At the very least, it's an excuse for factories in China's bustling Guangdong Province to experiment with the use of robots on the assembly line. In fact, the region aims to automate 80 percent of its manufacturing production by 2020.
Accounting for an estimated 12 percent of China's total output, Guangdong is the nation’s most populous province, exceeding 110 million people when migrant workers are factored in. Clearly, there's no lack of bodies to fill the province's 60,000 factories.
The price of that labor, however, is going up, as China struggles to create a middle class that can afford the goods that it produces at home, and were previously marked solely for export. In some instances, the wage disparity between Chinese factories and those in Mexico has been virtually erased. Now add in the extra cost of shipping product across the Pacific to American consumers, and China's stature as a source of cheap labor very quickly erodes.
Recently it was reported that Changying Precision Technology Co. had shifted a plant in Dongguan City to an all-robot operation. Out of a former labor force of 650, only 60 human workers remain at the site, to oversee the computers and equipment. And that number will eventually be reduced to just 20.
The impact on productivity has been, predictably, dramatic. The operation can run round the clock, without the need for multiple shifts or the payment of overtime, vacation pay or sick leave. Production capacity has soared from 8,000 pieces per person per month to 21,000 pieces (per the human equivalent). At the same time, the defect rate has plummeted from 25 percent to 5 percent.
Changying might be among the first companies in Guangdong to kick people out of a plant, but it’s hardly the last. The official reason is a significant shortage of labor in the Pearl River Delta, estimated at between 600,000 and 800,000 people, according to John Santagate, research manager with IDC Manufacturing Insights. The driving forces behind the trend are an aging population – nearly 200 million Chinese are above the age of 60 – coupled with a younger generation that rejects manual labor.
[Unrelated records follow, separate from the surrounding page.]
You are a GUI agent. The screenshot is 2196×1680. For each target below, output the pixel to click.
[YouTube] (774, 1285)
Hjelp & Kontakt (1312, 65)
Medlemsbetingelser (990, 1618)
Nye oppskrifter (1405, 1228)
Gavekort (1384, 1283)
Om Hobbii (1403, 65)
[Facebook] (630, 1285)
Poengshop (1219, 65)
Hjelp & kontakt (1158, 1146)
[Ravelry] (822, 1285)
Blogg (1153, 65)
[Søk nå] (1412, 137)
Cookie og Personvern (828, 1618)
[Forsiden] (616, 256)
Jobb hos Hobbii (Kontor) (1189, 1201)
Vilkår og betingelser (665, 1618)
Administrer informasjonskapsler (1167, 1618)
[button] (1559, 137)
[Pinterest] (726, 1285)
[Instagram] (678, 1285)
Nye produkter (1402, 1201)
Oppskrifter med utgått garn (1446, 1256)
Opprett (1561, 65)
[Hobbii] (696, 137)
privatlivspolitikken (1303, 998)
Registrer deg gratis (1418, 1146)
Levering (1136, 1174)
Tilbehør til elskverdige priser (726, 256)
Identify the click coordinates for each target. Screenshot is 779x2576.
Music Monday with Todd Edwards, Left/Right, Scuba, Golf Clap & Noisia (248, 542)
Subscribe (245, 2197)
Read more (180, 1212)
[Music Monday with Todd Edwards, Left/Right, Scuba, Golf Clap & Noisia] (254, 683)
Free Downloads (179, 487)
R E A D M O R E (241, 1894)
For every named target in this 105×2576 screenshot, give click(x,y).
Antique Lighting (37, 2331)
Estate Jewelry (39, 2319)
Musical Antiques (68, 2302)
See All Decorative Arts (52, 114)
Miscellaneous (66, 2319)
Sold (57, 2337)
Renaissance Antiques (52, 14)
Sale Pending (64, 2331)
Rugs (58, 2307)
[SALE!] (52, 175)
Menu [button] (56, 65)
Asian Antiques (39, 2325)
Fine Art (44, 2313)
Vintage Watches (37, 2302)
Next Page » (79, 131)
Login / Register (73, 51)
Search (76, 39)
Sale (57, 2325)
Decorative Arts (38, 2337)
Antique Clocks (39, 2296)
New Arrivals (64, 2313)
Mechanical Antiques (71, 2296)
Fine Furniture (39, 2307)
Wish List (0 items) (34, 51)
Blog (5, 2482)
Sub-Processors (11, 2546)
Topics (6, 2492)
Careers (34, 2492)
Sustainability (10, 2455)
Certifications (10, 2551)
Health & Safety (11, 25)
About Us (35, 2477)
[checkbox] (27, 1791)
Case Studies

In response, the Guangdong government is funding the application of robotics to local factories. Plans call for an investment of approximately $150bn to replace people with robots of the sort that are now “manning” the Changying assembly line. The effort involves between 1,000 and 1,500 human-replacement programs by 2016 in Dongguan alone, Santagate says.
It’s all part of a larger national program called Made in China 2025, a 10-year plan to upgrade manufacturing technology and capacity, and make China competitive with the industrialized West. “Unmanned” production facilities are a key element of the plan, which focuses on 10 industry sectors. It can be viewed in part as a response to Germany’s Industry 4.0 effort, which aims to boost automation and internet technology in the years ahead.
A key element in China’s push for factory automation is the quality issue. Like Japan in the 1960s, China today is working to dispel its image as a producer of cheap items such as toys, apparel and low-end consumer electronics. In the process, it’s likely to shed both workers and manufacturers that can’t compete with high-end goods from the West.
All well and good, but Santagate wonders about the long-term impact of manufacturing automation on China’s economy. “What happens to regional spend in the area, and the population that’s remaining?” he asks.
To be sure, technological advances in manufacturing often result in higher wages to the human workers who remain. But how many of those will there be? And what about the low-skilled workers who lose their jobs? Only a fraction can be trained to handle more sophisticated tasks. Having achieved dominance as a global manufacturing power in the relatively recent past, is China already on the downslide? Is it destined to follow the U.S. and become a nation of service workers? Or, like Japan, struggle to find its new identity while suffering from severe economic turmoil?
In the past, China’s factories in major industrial zones have been populated by workers migrating from rural areas. But the government has imposed strict controls on that flow, including, for many years, a ban on families joining their parents due to lack of living space. While some of those strictures have been relaxed, China is keen to discourage more people from cramming into a region that is already severely overcrowded.
Without a doubt, automation boosts efficiency and improves quality. But it also threatens to create vast pockets of unemployment, increasing the cost of social programs while seriously eroding the nation’s tax base. We’ve seen a relatively mild version of that phenomenon in the U.S., but it could prove far more severe if China succeeds in creating thousands of factories where there are few if any people around.
The ultimate impact of the trend remains uncertain. For now, Santagate sees China as a kind of social laboratory for assessing the pros and cons of automation. All eyes will be on the country, as it plots its ascension to the position of world’s biggest economy.